James Wormley Jones (1884-1958)

James Wormley Jones' FBI application, November 19, 1919
Public Domain Image

James Wormley Jones is the first African American FBI agent in the United States. Jones was born on September 22, 1884 to John Bradford Jones and Sally Jones in Fort Monroe, Virginia. Jones had one sibling, a brother named Paul W. Jones. His family later moved to Cambridge, Massachusetts where he spent his teenage years. Jones returned to Virginia in 1902 to attend Norfolk Mission College in Norfolk, Virginia. He also attended Virginia Union University in Richmond, Virginia where he completed his education in 1905.

After graduation, Jones started working for the Washington Metropolitan Police Department of Washington D.C. During his time working with the police department he rose in the ranks from patrolman to a horseman and then eventually a motorcycle policeman. By 1919, he was promoted to detective.

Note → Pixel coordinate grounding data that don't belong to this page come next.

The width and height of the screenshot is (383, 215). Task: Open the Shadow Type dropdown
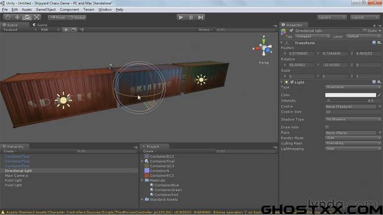pos(353,119)
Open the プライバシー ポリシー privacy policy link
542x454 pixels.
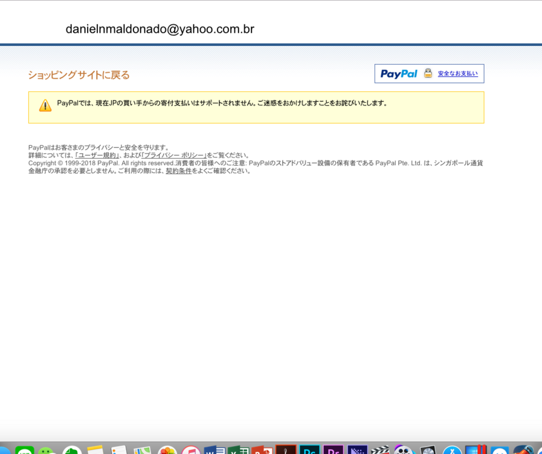(174, 156)
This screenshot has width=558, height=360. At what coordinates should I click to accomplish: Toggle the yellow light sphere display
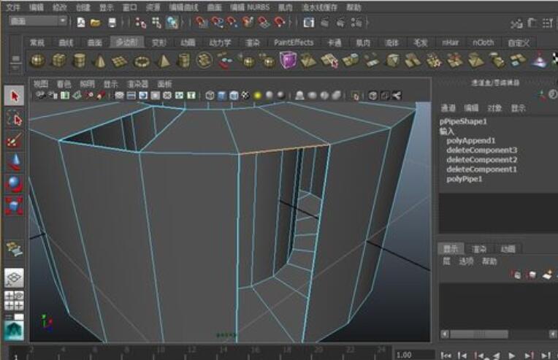point(258,96)
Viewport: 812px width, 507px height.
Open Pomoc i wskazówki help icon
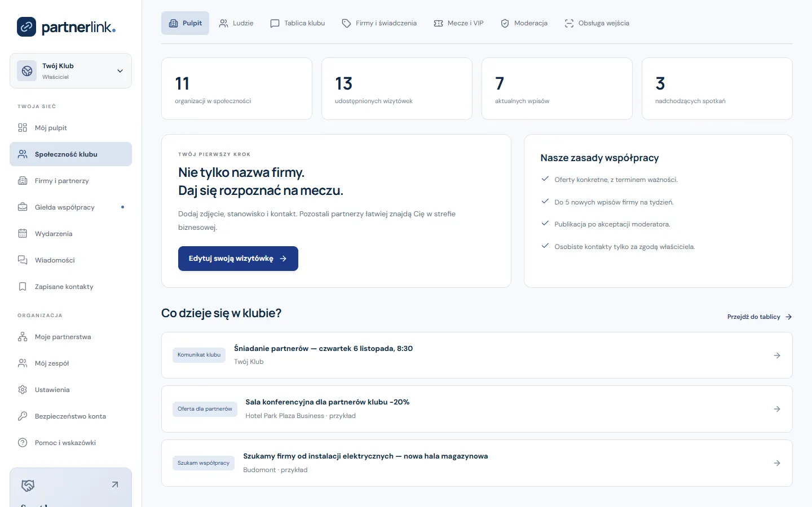[23, 443]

When the United States entered World War I in 1917, Jones enlisted in the United States Army. He trained to be an officer at the racially segregated Officers Training School at Fort Des Moines, Iowa. After his training was complete, 33-year-old Jones was commissioned a captain and assigned to Company F in the 368th Infantry Regiment, 92nd Division. In 1918, Jones and Company F was sent to France where his unit saw action in the Vosges Mountains Argonne Sector and the Metz Frantz Campaigns. He also became an instructor of the 92nd Division School of Specialists where he was promoted to senior instructor. After World War I ended in 1919, Jones returned to his job as a Washington, D.C. police officer.

On November 19, 1919, Jones was appointed as the first African American special agent by A. Bruce Bieluski who was then Director of the Bureau of Investigation. Soon after he joined the organization’s name was changed to the Federal Bureau of Investigation (FBI) and was headed by newly appointed director, J. Edgar Hoover. Jones was assigned undercover work and charged with infiltrating “radical” black organizations.

Jones’s first undercover assignment came in 1921 when he infiltrated the African Blood Brotherhood, a secret armed African American black liberation group headquartered in New York City and headed by Cyril Briggs. It is unclear of the impact his infiltration of that group since by the end of 1921 most of its members had been absorbed into the newly-formed U.S. Communist Party While working with the FBI in New York City on the African Blood Brotherhood, Hoover assigned Jones to infiltrate Marcus Garvey’s Universal Negro Improvement Association (UNIA). Jones was given an FBI code number for his reports: he was known to Hoover and a select group of FBI administrators as Agent 800. The information Jones provided the Bureau would help lead to the arrest of Garvey on mail fraud charges in January 1922.

In 1923, Jones resigned from the FBI after it became generally known that he was an ex-police officer. With that knowledge made public he was no longer effective as an organization infiltrator.

Much of Jones later remains a mystery. Jones was married to Ethel Peter Jones and the couple had two children, a son, John T. Jones, and a daughter, Mildred Jones. James Wormley Jones died on December 11, 1958 in Dormont, Pennsylvania at the age of 74.